***** Excerpted passage

To add onto what Rupert said, my assumption is that you are relying on 
Ports automatically converting your JS objects to Elm records with 
identical field types.  This is very cumbersome.  And, as far as I know, 
you are also limited to using primitive types (Int, Bool, String, List, 
etc), and can't use ports to any custom union types that you will likely 
create as your application grows.

What you can do instead is send your entire object as a JSON string (in Elm 
you would just receive it as a single String value) and then apply a 
Decoder you write yourself to that string to produce whatever Elm values 
you want.  You would be using Decode.decodeString 
<http://package.elm-lang.org/packages/elm-lang/core/latest/Json-Decode#decodeString>,
 
but be sure to look at the rest of the documentation in that module.  Your 
first argument to decodeString will be a Decoder that you create yourself, 
which in the case of a complex object may be the composition of several 
Decoder functions that serve to transform the JSON data into whatever Elm 
values you want.  This way you are not constrained to use matching 
record/field names either.

Decoders are a huge part of Elm, and you will encounter them elsewhere.  I 
strongly suggest taking the time to learn to use them, as this more than 
likely fix your performance issues as well.  We have decoded wildly complex 
JSON objects with Elm Decoders and have never noticed a degradation in 
performance at all.

**********

(Work instructions)
1) From the reply about Elm ports and decoders, reproduce the passage that begins at the words "To add onto" and ends after the words "your application grows.".
2) Answer these questions from the reply about Elm ports and decoders:
(a) According to the reply, how would Elm receive an entire object sent as a JSON string?
(b) Which function does the reply name for applying a decoder to that string?
(c) What does the writer say they have never noticed after decoding wildly complex JSON objects with Elm Decoders?
3) Write the next part of the reply about Elm ports and decoders, picking up after its final sentence.

***** Data under study

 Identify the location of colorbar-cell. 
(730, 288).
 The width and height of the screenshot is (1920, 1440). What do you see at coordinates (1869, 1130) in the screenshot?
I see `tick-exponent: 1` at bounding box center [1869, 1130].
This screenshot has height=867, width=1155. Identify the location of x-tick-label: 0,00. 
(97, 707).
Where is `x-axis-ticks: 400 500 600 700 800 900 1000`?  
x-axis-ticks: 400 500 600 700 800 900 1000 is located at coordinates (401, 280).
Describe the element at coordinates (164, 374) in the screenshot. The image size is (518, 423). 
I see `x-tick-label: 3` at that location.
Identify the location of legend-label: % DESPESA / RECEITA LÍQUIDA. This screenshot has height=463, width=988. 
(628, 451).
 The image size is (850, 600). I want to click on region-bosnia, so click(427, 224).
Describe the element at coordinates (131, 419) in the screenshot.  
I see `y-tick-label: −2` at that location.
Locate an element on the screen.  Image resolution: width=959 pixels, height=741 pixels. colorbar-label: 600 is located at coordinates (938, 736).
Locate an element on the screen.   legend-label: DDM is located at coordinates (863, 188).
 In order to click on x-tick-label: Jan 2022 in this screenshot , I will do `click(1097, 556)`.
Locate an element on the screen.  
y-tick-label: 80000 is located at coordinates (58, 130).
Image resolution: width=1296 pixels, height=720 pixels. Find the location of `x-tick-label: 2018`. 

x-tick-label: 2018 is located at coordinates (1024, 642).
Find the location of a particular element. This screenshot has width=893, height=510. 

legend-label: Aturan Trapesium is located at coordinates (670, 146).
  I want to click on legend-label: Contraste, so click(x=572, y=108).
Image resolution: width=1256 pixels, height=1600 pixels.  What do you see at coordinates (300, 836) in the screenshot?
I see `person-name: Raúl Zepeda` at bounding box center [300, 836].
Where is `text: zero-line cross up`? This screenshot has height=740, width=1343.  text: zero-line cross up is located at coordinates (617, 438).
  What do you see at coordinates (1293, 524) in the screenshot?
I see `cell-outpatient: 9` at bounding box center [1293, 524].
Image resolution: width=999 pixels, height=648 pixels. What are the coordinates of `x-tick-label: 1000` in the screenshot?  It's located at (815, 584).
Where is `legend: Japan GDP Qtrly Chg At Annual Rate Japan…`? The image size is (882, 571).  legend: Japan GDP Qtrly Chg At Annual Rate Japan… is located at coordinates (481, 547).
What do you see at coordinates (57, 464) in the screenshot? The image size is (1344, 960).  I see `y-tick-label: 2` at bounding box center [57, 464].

**********

(Answers to this exercise)
1)
To add onto what Rupert said, my assumption is that you are relying on 
Ports automatically converting your JS objects to Elm records with 
identical field types.  This is very cumbersome.  And, as far as I know, 
you are also limited to using primitive types (Int, Bool, String, List, 
etc), and can't use ports to any custom union types that you will likely 
create as your application grows.

2)
(a) As a single String value.
(b) Decode.decodeString.
(c) A degradation in performance.

3)
To give you a bit of help, here's an example:

Say I have an object like

{
    user_id: 5
    user_name: "John"
}

And my Elm type is:

type alias User =
    { userId: Int
    , userName: String
    }


My decoder might look like:

userDecoder : Decoder User
userDecoder =
    map2 User
        (field "user_id" int)
        (field "user_name" string)

And applying it would look like (assuming jsonString was a JSON string sent 
as a single value by a Ports)

decodeUser : String -> User
decoderUser jsonString =
    decoderString userDecoder jsonString

Hope that helps!

On Thursday, March 30, 2017 at 12:11:44 AM UTC-5, Stein Setvik wrote:
>
> We're using Ports to bring the data from js into elm.
>
> On Wednesday, March 29, 2017 at 9:01:45 PM UTC-7, Christian Charukiewicz 
> wrote:
>>
>> Can you elaborate on how you are getting the data from the backend into 
>> Elm values?  Are you not using Elm decoders?  We use snake_case for all of 
>> our database fields, and writing decoders that will receive the JSON and 
>> produce Elm values is a step we have to take with all of our data before it 
>> ends up in an Elm record value anyway.  Are you avoiding this somehow?
>>
>> On Wednesday, March 29, 2017 at 10:41:36 AM UTC-5, Stein Setvik wrote:
>>>
>>> Would you consider adding an option for users to disable the camel-case 
>>> requirement for record properties in the compiler?
>>>
>>> Our use case:
>>> We have a large legacy system we'd like to bring Elm into that uses 
>>> pascal case throughout (all database fields and all places they're 
>>> referenced in the backend and frontend).
>>>
>>> We are planning on updating to camel case; however, it will be a 
>>> complicated change and is ~9 months out.
>>>
>>> We'd like to look at Elm before then, but the camel case requirement is 
>>> creating a performance hit because we have to clone all objects and rename 
>>> all pascal cased properties before shipping them over ports to Elm.
>>>
>>> Example:
>>> We migrated a results view for realtime search (Algolia) in a product 
>>> catalog. The result view updates in real-time with every keystroke, and the 
>>> JS transformation of the data before sending it to Elm is weighty enough to 
>>> delay and slow the rendering of the results in a noticeable way.
>>>
>>> Thoughts?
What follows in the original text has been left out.